(Stored data entries)
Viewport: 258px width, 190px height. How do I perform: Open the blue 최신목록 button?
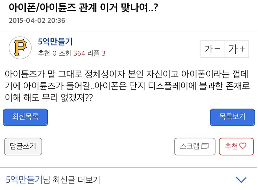point(25,117)
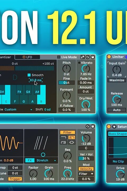Viewport: 127px width, 191px height.
Task: Click the Maximize button on Limiter
Action: click(117, 80)
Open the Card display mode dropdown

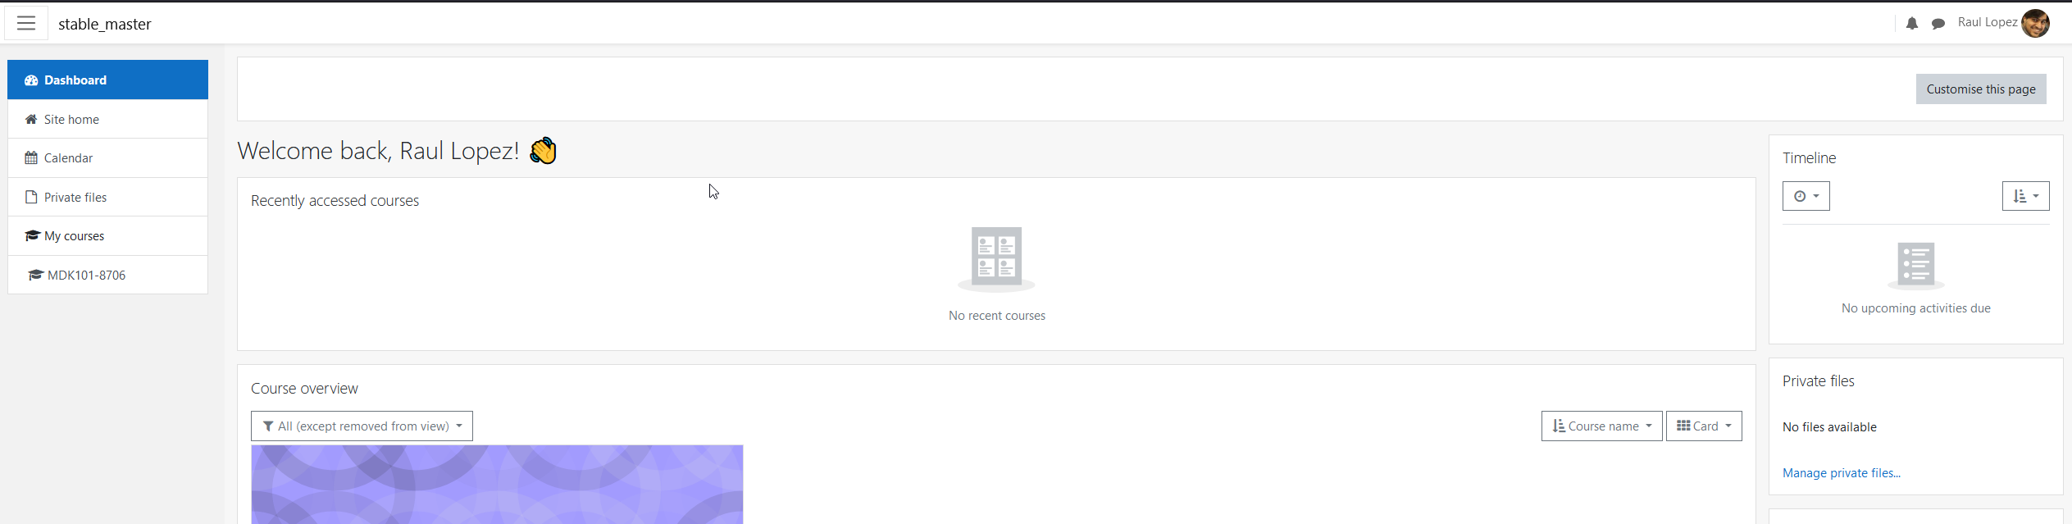pyautogui.click(x=1704, y=426)
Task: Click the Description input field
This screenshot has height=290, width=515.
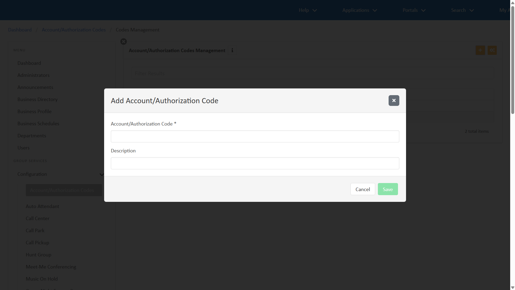Action: point(255,163)
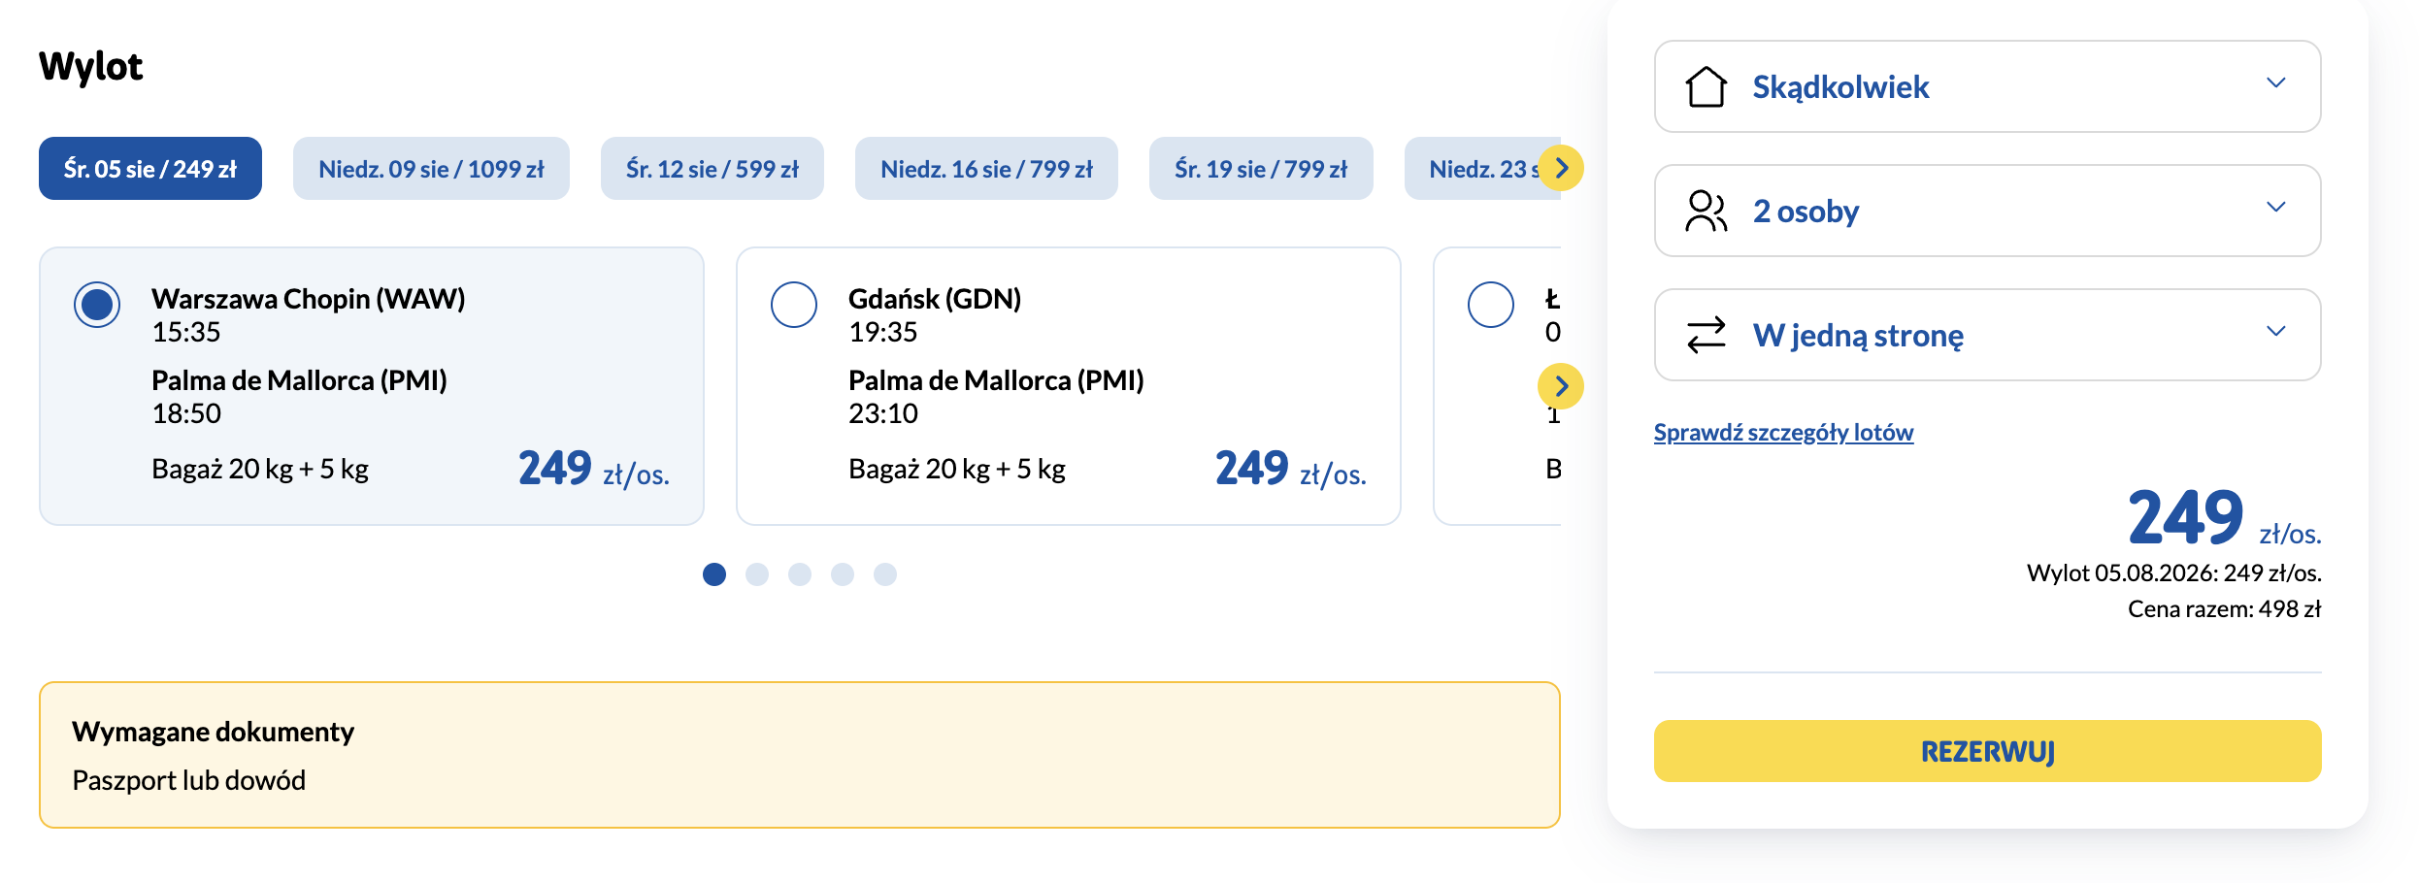Open the 2 osoby passengers dropdown
This screenshot has height=883, width=2419.
(x=1987, y=211)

▶ Assignment
Each record above must be retyped exactly, minus its pictures.

▶ Answer for the task
Viewport: 258px width, 190px height. How do I perform: Open the blue 최신목록 button?
point(25,117)
Viewport: 127px width, 191px height.
Task: Click the Maximize button on Limiter
Action: click(117, 80)
Open the Card display mode dropdown

pyautogui.click(x=1704, y=426)
Task: Click the Description input field
This screenshot has height=290, width=515.
Action: point(255,163)
Open the 2 osoby passengers dropdown
This screenshot has height=883, width=2419.
(x=1987, y=211)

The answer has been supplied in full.